New data layer: accidents / collisions

dabreegster commented 4 years ago

http://data-seattlecitygis.opendata.arcgis.com/datasets/5b5c745e0f1f48e7a53acec63a0022ab_0

This could be a useful layer to visualize on top of the existing map

dabreegster commented 4 years ago

https://github.com/DataCircles/traffic_collisions_viz_team

Robinlovelace commented 4 years ago

I'm up for helping out in some way. Linked to this, I'm part of a project that has made most road casualties in Britain over the last 10+ years easy to access: https://github.com/ropensci/stats19

I am experienced with R but pretty new to Rust but always up for learning new things.

dabreegster commented 4 years ago

Wow, stats19 is super thorough and well-documented! It seems you're well-versed in this space; are there any particular dataviz gaps that we could try to fill with A/B Street? The main advantage, versus overlaying with a typical road map background, could be to show road width and lane configuration, which might be relevant to understanding some of the accidents.

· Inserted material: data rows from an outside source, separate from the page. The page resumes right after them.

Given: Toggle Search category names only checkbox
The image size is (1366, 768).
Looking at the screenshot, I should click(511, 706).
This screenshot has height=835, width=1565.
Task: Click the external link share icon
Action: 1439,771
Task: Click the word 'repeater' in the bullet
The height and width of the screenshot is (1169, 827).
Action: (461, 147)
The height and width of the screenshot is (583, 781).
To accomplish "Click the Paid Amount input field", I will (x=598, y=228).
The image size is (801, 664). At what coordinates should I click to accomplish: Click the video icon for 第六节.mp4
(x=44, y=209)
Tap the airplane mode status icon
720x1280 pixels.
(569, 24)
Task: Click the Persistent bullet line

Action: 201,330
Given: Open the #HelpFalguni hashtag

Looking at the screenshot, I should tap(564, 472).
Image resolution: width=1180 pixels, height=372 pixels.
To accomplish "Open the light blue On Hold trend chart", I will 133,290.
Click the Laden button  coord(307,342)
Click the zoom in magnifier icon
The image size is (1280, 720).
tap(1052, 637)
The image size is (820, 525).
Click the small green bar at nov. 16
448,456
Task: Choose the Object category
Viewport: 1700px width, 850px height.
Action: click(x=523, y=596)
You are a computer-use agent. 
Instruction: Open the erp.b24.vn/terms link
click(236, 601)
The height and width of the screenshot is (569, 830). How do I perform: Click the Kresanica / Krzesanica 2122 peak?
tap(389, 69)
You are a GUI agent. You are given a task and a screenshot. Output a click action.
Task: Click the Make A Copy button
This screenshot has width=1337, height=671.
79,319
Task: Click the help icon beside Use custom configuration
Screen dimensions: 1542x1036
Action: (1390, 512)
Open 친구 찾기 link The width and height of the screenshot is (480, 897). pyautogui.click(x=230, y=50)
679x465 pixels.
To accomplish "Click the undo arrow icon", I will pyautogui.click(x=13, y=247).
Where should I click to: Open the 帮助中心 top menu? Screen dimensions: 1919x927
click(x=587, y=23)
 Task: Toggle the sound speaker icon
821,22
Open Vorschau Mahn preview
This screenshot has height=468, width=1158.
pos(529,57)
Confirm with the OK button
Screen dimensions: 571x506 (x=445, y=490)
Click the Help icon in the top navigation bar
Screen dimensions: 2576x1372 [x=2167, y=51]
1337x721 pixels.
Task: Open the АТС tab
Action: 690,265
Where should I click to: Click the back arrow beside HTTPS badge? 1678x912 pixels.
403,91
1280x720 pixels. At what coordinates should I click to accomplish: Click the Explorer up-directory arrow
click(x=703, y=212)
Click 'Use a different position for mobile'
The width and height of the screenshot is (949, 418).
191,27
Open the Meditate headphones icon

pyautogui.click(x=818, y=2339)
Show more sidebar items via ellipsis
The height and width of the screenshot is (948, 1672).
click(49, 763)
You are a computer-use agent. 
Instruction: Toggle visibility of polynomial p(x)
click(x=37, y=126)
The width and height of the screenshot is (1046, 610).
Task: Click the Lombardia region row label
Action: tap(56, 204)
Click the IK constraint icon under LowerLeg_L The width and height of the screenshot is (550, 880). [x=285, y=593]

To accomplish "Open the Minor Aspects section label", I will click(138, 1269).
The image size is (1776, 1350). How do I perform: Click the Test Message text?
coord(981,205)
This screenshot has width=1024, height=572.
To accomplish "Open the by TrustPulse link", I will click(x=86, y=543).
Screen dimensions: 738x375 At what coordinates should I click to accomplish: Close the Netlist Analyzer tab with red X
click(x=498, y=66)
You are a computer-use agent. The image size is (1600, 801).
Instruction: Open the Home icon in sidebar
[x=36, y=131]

Some possible next steps, unordered:

Import the Seattle data as a KML file. There's an example of downloading KML and converting to a slightly easier format here. abst has a KML viewer in the devtools, which would let us initially look at Seattle's data in context
Visualize the stats19 data. Any particular area in Britain you're initially interested in? We could import an area and do the same KML trick to start.
Come up with a proper data format for accident data, if one doesn't already exist. Or this might not be worth it, if different agencies use very different methods for classifying accidents.
Design and prototype a UI for visualizing the data. The existing KML viewer pretty much just lets you hover over a polygon and get a tooltip with the metadata: But maybe we'd also want some filters like

I can help mentor with whatever Rust is needed. Let me know if you have any particular goal in mind; this issue is quite under-specified right now!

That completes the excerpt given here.